Challenging yourself is a fairly simple concept, but not easy. Take hiking for example, it’s simple enough; you pack your gear, put one foot after another and walk, just like you do everyday at home to get from one place to another. But, hiking is hard.
It’s hard because it hurts. There’s nothing anyone can do to take away the pain. Even the fittest athletes in the world have to endure pain when they are training, competing or just taking part in their sport of choice for a bit of fun. I’m a fit hiker and I’m used to carrying 20kg+ in my pack, but it hurts like a bastard. My muscles ache, especially my legs and I have a weird hard lump that comes up on my right shoulder. Sometimes it goes down, sometimes it stays put for a couple of months at a time. I get blisters, my pack chafes my lower back and hips. If I hike for more than one day my feet really hurt and it feels like every step I take is a step into a bucket of boiling water.
All of it hurts, but that’s the whole point of challenging myself. I don’t love the pain, I’m not a freak, but I do love the fact that I can push through it and get to the end of the trail and basically say, “fuck you, pain, I smashed you down!” That’s when I feel like I own the world.

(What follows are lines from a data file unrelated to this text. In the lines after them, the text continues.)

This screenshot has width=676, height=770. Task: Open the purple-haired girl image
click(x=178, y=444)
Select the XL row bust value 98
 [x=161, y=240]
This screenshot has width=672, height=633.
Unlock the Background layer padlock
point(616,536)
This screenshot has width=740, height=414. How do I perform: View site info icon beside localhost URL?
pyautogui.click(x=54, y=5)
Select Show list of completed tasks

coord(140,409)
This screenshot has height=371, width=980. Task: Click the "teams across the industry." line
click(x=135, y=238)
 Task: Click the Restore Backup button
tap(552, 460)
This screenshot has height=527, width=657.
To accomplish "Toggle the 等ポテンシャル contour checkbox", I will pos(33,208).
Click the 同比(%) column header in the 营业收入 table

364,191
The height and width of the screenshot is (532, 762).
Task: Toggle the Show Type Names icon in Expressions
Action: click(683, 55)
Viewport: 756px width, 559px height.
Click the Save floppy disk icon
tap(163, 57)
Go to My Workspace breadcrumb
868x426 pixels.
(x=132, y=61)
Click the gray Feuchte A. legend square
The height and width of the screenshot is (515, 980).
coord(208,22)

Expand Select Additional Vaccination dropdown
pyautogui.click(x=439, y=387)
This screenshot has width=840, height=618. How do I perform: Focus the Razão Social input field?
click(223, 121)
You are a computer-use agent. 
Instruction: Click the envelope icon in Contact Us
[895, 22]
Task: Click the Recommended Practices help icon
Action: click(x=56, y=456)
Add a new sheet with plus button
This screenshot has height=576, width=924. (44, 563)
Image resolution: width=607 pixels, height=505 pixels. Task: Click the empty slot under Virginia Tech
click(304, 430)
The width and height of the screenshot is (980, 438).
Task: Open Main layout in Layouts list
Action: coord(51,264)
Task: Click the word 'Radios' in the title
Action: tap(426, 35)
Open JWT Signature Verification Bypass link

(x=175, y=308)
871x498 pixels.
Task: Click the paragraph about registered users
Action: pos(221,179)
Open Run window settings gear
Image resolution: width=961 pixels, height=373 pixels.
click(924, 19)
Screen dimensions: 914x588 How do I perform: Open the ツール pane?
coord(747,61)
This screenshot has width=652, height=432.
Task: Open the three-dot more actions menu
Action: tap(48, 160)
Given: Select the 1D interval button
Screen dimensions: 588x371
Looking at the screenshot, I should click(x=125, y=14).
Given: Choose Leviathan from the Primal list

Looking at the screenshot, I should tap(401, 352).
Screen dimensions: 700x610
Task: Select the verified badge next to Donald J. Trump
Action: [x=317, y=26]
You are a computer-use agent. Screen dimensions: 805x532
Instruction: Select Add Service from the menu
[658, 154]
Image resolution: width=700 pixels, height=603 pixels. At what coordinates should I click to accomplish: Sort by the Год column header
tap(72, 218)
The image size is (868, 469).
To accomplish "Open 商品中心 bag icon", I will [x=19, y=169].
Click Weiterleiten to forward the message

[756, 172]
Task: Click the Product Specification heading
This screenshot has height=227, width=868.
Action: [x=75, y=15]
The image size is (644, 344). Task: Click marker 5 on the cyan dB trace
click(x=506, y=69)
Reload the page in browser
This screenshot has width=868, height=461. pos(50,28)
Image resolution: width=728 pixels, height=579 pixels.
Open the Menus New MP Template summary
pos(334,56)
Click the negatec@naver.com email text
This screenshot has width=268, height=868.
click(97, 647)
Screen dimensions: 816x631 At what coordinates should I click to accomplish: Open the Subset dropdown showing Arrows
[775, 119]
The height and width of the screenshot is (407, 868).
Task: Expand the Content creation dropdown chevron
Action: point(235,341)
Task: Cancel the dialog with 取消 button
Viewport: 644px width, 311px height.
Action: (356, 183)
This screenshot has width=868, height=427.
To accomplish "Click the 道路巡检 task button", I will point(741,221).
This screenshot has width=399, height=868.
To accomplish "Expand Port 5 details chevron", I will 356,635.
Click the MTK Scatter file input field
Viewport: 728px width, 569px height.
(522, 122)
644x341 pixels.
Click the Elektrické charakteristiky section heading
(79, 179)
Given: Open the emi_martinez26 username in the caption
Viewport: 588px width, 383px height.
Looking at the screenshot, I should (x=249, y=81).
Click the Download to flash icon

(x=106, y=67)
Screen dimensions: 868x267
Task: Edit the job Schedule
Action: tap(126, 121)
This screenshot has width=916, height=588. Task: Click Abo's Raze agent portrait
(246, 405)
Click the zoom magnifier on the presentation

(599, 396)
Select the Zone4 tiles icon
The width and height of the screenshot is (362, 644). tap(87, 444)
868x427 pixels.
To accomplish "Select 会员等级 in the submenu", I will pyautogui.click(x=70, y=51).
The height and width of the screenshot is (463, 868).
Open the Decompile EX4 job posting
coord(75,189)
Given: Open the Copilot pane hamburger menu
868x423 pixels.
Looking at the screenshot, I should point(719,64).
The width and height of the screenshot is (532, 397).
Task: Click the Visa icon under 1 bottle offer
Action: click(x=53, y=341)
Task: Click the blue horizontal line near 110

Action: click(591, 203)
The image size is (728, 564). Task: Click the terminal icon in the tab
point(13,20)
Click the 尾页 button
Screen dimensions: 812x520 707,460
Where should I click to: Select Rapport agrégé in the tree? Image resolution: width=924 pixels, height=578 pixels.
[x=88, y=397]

Photos online of adventures and adventurers mostly show happy people who are having a great ol’ time in nature with their buddies, but what the photos rarely show is how hard adventuring can be: the brand new tent that leaked like a sieve in a sudden downpour, saturating my down sleeping bag; the rat that ate through my previous hiking tent in an attempt to get to my granola, which I shouldn’t have had in the tent in the first place; getting shot at and having to spend the night at a police station in a town thousands of kilometres away from my home; getting covered in leeches and ticks and having to go to the doctor because almost my entire body came up in a disgusting pimply rash; having to cut a shirt up to tie socks to my feet because my boots caused most of my toenails to lift off; getting lost in the bush and wandering around for hours in the dark; on and on it goes. Yeah, these things are hard and some of them bad, but they didn’t kill me and I got through them, just like I get through the real pain of challenging myself.
I don’t get through these things because I’m better, stronger or more physically able than other people. I get through them because of the story I tell myself about who I am. That story is about a person who is one tough mofo. This mofo can smash down enemies and rise above those who seek to bring her down. It’s a story about a bad-ass mofo who is the master at overcoming adversity and coming out the other side of a challenge with her integrity intact. I get through the hard stuff because I tell myself that I’m a person who can get through the hard stuff, after which I literally become a person who can get through the hard stuff.
What I’m saying here is this: It’s pretty much all in your head. If you accept the pain and suffering, the only thing that will prevent you from achieving your goal is the voice in your head; your voice: It’s all up to you.
Smiling on the outside, crying on the inside.
Taken in 2015 right before most of my toenails lifted off and I had to tie socks to my feet to continue the hike. I still had more than 20km to go and one more night at a walker’s camp before pick up.